Monde

Pourquoi les villes ne sont pas couvertes de pigeons morts

Slate.fr, mis à jour le 23.05.2012 à 12 h 56

Dead Pigeon Charles Haynes via Flickr CC License by

Dead Pigeon Charles Haynes via Flickr CC License by

Vous ne vous êtes jamais demandés où passaient les pigeons une fois morts? Non? Pourtant la question mérite d’être posée: dans une ville comme New York ce sont 1 à 7 millions d'oiseaux de cette espèce qui volent dans le ciel. Et si vous ne voyez pas des tapis de pigeons décédés dans les rues de votre ville, c'est parce que les rats-volants se cachent pour mourir, quand ils arrivent à survivre, explique The Atlantic City.

John Metcalfe, l’auteur de l’article, développe son explication:

«La vie d’un pigeon est courte et brutale, et s'ils arrivent à la fin sans que quelque chose de terrible leur arrive, alors ils vont généralement mourir loin des caméras.»

Un festin pour les prédateurs

Normalement, un pigeon peut vivre jusqu'à 15 ans. Mais d’après David Seerveld, un spécialiste du contrôle des animaux sauvages, la durée de vie de ces oiseaux ne dépasse généralement pas les cinq ans.

C’est que les villes américaines sont remplies de prédateurs et la plupart apprécient la viande de pigeon. Les aigles et les faucons sont la principale menace de ces oiseaux. «A Orlando, où j’habite, c’est incroyable, explique Seerveld, ils attrapent les pigeons comme si c’était leur nourriture préférée.»

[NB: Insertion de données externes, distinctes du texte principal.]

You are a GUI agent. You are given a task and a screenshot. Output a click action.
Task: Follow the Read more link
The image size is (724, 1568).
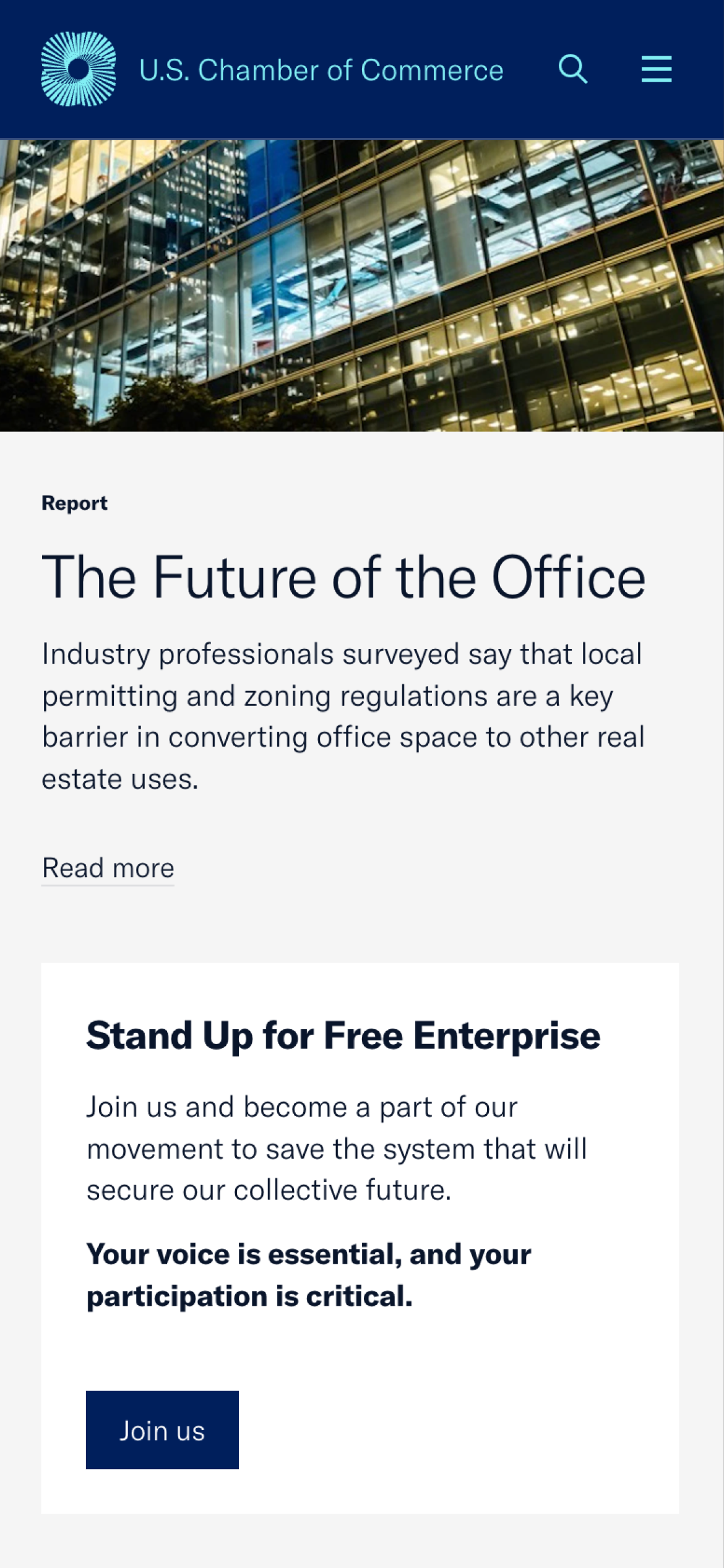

Certains l’ont d'ailleurs bien compris: au célèbre hôtel Martinez à Cannes, on utilise des faucons pour se débarrasser des oiseaux disgracieux.

Les chats (domestiqués ou non) s’adonnent eux aussi à la chasse au pigeon. La National Audubon Society juge même que les félins «pourraient être responsables de l’extinction de certaines espèces d'oiseaux».

«Ils ne vont pas mourir en plein milieu d'une rue»

Mais cela ne résout pas le problème des carcasses des pigeons qui auraient connu un triste sort. Gary Graves, un chercheur du département oiseau du Smithsonian (un complexe de recherche et de musées) explique pourquoi:

«La réponse est que les charognards nettoient rapidement les carcasses des rues. A Antlanta, d’avril à octobre, des mouches peuvent réduire une carcasse de moineau en un tas de plumes en quelques jours. Et en hiver, les ratons laveurs, les rats, les chats, les renards, les coyotes et les vautours nettoient les morts.»

Quant aux pigeons qui, malgré leurs chances de survie plus que réduites, surviraient jusqu'à leur âge d’or, ils vont se cacher pour mourir. Seerveld développe:

«Ils ne vont pas juste mourir au milieu d’une rue: la plupart du temps ils rampent en dessous d’un bâtiment ou dans un espace réduit, parce que quand ils meurent ils sont vulnérables et ne veulent pas être mangés vivants lors leurs derniers instants.»